The most important one is that math is pretty much "free" these days; the cost is how fast you can get the needed data into and out of cache where the CPU can get at it.

Another important reason is that the algorithms you use will typically grow by the order of n-squared in the number of players involved. If you have 10 players, then each of ten players need to check collision against 10 other players, and you also need to send data about 10 players to 10 players, so, 100 data "items" to send. If you have 100 players, then each of 100 players need to check collision against 100 other players, and you also need to send data about 100 players to 100 players, so, 10,000 data "items" to send.

The final important reason is that it's unlikely for a server to have more than 100 Mbit of Internet bandwidth for itself. Yes, there are bigger pipes to be had (we have them at work :-) but those pipes are generally served by a larger amount of servers. So, with 100 Mbit of Internet bandwidth, that's about 10 Mbyte per second of data you can send and/or receive. With a 50 Gbyte per second memory bandwidth in a typical server, you can touch each byte 5,000 times for each time you send it on the network.

When it comes to performance tuning and capacity planning, the most important thing is to characterize your load, typically using measurements. Build what you need to build, then measure it under different kinds of load, along a number of axes (CPU usage, memory usage, network usage, latency, power, etc.) Once you have that data, you can do suitable capacity planning for whatever you're trying to accomplish.
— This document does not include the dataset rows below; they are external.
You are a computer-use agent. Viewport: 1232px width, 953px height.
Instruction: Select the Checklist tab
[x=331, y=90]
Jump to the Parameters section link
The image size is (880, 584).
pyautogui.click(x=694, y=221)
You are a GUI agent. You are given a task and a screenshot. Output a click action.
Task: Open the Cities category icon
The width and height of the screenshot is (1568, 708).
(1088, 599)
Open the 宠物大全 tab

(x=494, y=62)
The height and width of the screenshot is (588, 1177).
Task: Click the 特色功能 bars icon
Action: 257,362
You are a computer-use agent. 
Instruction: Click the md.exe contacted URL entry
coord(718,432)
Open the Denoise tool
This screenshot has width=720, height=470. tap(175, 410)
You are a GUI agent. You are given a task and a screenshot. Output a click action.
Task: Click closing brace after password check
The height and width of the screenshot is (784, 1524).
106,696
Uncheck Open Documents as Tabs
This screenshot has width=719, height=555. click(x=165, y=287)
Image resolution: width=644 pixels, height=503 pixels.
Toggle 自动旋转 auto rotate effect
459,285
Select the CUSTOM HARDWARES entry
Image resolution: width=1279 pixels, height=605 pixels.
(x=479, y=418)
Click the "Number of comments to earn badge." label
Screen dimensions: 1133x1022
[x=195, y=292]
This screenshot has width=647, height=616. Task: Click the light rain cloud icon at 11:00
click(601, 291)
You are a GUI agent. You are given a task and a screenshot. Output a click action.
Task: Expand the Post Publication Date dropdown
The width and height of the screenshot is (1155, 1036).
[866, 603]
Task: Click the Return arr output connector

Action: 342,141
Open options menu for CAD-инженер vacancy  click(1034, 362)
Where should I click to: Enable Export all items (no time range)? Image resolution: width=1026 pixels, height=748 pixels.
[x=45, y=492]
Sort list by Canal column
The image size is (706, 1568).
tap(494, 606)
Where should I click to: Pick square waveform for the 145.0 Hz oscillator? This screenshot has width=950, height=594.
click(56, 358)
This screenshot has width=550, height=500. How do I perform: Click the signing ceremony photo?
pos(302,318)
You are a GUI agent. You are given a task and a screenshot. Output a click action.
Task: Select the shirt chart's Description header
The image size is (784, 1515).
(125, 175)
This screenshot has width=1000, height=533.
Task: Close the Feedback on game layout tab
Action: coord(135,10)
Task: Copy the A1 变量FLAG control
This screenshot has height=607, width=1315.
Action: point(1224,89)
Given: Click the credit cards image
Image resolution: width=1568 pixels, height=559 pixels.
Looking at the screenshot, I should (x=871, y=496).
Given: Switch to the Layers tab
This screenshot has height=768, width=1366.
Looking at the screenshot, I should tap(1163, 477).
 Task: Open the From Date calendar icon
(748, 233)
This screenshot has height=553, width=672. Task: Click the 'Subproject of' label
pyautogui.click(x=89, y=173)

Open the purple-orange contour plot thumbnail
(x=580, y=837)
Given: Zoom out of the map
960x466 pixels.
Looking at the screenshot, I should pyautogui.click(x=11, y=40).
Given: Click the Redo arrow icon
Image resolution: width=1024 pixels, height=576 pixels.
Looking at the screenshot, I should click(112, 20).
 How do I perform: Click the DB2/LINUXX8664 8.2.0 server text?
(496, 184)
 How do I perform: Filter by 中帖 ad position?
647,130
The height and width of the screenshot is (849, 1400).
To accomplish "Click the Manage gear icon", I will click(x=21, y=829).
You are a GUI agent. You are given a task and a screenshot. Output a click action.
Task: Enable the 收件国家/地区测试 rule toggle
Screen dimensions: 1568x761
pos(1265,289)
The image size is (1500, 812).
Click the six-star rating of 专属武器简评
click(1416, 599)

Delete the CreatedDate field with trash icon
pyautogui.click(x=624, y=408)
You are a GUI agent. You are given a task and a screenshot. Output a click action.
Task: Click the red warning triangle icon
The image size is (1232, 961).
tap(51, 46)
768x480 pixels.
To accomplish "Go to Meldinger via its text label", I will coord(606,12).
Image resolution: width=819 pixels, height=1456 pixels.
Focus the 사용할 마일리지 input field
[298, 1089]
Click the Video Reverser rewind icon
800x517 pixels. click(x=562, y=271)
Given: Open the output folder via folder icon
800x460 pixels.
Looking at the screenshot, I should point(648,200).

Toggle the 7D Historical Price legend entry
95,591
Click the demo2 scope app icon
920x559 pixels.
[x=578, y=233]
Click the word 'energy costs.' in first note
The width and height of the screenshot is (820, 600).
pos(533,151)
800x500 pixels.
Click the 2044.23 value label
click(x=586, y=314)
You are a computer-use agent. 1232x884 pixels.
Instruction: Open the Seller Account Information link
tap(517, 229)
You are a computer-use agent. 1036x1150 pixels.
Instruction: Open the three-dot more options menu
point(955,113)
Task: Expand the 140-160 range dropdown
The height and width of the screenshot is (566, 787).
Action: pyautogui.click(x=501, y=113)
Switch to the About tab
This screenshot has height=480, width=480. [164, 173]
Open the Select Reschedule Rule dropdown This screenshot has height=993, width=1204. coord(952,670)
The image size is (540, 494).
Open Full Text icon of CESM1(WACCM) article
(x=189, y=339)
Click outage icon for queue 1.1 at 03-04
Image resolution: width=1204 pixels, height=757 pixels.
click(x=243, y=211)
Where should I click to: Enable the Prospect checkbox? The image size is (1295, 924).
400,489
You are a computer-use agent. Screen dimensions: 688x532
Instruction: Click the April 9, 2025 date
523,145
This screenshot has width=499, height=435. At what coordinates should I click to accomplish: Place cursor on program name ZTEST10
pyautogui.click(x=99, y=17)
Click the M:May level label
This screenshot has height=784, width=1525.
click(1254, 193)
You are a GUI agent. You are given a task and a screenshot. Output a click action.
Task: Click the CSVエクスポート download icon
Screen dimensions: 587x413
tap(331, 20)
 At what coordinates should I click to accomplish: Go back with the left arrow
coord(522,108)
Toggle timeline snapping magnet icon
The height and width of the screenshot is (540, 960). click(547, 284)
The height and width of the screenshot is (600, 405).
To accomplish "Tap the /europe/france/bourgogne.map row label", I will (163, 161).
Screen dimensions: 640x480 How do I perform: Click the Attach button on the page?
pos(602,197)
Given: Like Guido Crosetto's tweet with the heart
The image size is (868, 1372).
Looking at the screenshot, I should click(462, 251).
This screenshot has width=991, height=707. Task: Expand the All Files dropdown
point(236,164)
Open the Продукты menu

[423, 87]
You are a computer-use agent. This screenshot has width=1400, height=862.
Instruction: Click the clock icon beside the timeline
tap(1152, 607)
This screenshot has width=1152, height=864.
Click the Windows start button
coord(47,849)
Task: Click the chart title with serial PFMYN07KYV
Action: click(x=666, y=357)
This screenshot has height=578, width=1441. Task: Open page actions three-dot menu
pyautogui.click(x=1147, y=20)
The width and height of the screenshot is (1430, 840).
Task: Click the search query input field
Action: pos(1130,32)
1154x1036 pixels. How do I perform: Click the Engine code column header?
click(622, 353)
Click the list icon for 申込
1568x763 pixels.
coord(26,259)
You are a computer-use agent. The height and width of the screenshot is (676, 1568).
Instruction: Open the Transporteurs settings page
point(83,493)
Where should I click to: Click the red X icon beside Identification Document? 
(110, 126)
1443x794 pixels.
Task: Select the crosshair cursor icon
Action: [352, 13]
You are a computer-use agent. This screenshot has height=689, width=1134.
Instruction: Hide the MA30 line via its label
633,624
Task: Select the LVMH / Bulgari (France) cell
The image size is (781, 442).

If you have to design for a particular cost or performance target, then it's important that you specify the specific target along all axes up front. Then plan for what you can deliver within that performance goal (typically requires lots of experience to get this part right.) Then continually measure yourself against that target using realistic benchmarks. After each code checkin and build, run a target system at the planned target load (typically synthetically generated,) and make sure it performs according to target specifications (number of physics steps/second, amount of RAM consumed, amount of network bandwidth used, etc.)